CFE-CMStatistics 2025: Start Registration
View Submission - CFE-CMStatistics 2025
A0877
Title: Variable selection in compositional data analysis Authors:  Jing Ma - Fred Hutchinson Cancer Center (United States) [presenting]
Kristyn Pantoja - Texas AM University (United States)
David Jones - Texas A&M University (United States)
Abstract: Compositional data, where only relative abundances are available, are common in microbiome and other high-throughput sequencing studies. Log ratios between groups of variables serve as key biomarkers in these settings. However, selecting predictive log ratios is a combinatorial challenge, and existing greedy search-based methods are computationally expensive, limiting their applicability to high-dimensional data.
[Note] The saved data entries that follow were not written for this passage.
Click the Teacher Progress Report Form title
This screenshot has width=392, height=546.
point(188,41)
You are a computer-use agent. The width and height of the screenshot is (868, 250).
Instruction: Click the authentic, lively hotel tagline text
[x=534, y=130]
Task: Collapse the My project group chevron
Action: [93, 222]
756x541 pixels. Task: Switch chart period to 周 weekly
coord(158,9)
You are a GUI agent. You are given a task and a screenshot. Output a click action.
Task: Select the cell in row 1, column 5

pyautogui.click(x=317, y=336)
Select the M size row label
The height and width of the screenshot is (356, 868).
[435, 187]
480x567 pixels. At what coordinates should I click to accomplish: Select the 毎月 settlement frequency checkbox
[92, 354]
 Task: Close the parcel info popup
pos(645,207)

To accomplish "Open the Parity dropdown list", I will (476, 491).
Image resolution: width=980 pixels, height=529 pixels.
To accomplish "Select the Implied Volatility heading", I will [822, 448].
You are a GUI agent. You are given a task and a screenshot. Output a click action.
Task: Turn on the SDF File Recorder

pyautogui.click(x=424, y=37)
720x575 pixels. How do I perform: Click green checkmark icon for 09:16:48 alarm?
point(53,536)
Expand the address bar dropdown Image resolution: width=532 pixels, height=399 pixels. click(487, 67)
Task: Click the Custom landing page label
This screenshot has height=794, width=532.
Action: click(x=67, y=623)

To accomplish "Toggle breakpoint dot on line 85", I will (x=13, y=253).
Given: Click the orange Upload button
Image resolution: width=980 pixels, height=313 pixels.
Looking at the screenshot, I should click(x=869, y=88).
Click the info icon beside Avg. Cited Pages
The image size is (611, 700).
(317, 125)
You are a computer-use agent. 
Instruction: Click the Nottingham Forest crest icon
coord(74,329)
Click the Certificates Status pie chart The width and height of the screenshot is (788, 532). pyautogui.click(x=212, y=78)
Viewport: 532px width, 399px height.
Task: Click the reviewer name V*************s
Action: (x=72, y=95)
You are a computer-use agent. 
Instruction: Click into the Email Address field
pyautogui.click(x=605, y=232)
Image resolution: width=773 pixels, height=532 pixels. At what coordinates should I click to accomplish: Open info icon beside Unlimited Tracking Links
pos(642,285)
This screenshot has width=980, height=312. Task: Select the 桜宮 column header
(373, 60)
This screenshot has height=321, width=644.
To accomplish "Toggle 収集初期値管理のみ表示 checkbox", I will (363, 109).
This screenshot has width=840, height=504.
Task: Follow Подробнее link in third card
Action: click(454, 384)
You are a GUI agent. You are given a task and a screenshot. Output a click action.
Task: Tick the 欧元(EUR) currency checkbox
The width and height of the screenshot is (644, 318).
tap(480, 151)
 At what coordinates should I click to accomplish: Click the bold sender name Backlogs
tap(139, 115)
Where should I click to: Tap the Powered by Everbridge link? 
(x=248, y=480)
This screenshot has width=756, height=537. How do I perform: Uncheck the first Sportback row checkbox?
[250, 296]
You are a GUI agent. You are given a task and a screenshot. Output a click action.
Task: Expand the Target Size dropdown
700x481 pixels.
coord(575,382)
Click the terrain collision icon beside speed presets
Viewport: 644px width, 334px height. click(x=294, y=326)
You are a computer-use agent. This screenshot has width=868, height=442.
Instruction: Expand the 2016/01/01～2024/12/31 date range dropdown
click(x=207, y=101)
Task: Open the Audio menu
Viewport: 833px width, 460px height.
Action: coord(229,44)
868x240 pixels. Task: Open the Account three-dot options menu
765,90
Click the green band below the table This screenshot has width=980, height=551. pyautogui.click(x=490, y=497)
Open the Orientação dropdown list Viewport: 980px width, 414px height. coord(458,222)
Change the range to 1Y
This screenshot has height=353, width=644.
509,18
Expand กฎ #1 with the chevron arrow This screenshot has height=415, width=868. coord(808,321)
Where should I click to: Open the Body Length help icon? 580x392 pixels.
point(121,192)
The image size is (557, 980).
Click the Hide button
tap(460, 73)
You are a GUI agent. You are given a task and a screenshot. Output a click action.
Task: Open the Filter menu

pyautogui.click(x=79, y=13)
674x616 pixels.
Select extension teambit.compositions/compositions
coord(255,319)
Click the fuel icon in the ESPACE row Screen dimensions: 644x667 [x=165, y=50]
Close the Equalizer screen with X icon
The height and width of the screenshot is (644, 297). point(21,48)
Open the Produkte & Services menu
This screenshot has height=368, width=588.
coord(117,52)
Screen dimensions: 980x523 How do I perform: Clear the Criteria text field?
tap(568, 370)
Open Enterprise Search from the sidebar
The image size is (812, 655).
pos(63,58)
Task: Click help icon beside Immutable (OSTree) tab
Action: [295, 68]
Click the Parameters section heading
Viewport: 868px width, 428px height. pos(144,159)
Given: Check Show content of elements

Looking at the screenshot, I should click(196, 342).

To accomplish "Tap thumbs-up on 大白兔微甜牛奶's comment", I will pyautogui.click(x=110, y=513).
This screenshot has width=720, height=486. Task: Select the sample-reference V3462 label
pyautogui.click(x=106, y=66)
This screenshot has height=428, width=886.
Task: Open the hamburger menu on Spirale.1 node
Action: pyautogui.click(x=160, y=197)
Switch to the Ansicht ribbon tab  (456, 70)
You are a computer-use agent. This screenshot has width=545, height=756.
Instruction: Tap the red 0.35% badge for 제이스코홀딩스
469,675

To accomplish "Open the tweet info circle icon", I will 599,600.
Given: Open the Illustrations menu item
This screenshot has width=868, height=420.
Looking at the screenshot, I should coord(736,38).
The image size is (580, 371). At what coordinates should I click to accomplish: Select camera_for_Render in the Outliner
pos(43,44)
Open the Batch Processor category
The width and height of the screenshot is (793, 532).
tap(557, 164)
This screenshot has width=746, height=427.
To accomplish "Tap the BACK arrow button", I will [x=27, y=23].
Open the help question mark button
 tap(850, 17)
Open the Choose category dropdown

The supervised log ratio (SLR) method is introduced, a novel and efficient approach for selecting predictive log ratios in high-dimensional settings. SLR first screens active variables using univariate regression on log ratio transformed data and then applies principal balance analysis to define balance biomarkers. The approach leverages both the relationship between the response and predictors and the correlations among the predictors to improve accuracy in variable selection and prediction. Through simulations and two case studies, one on inflammatory bowel disease (IBD) and another on colorectal cancer (CRC), it is demonstrated that SLR outperforms existing methods, particularly in high-dimensional settings.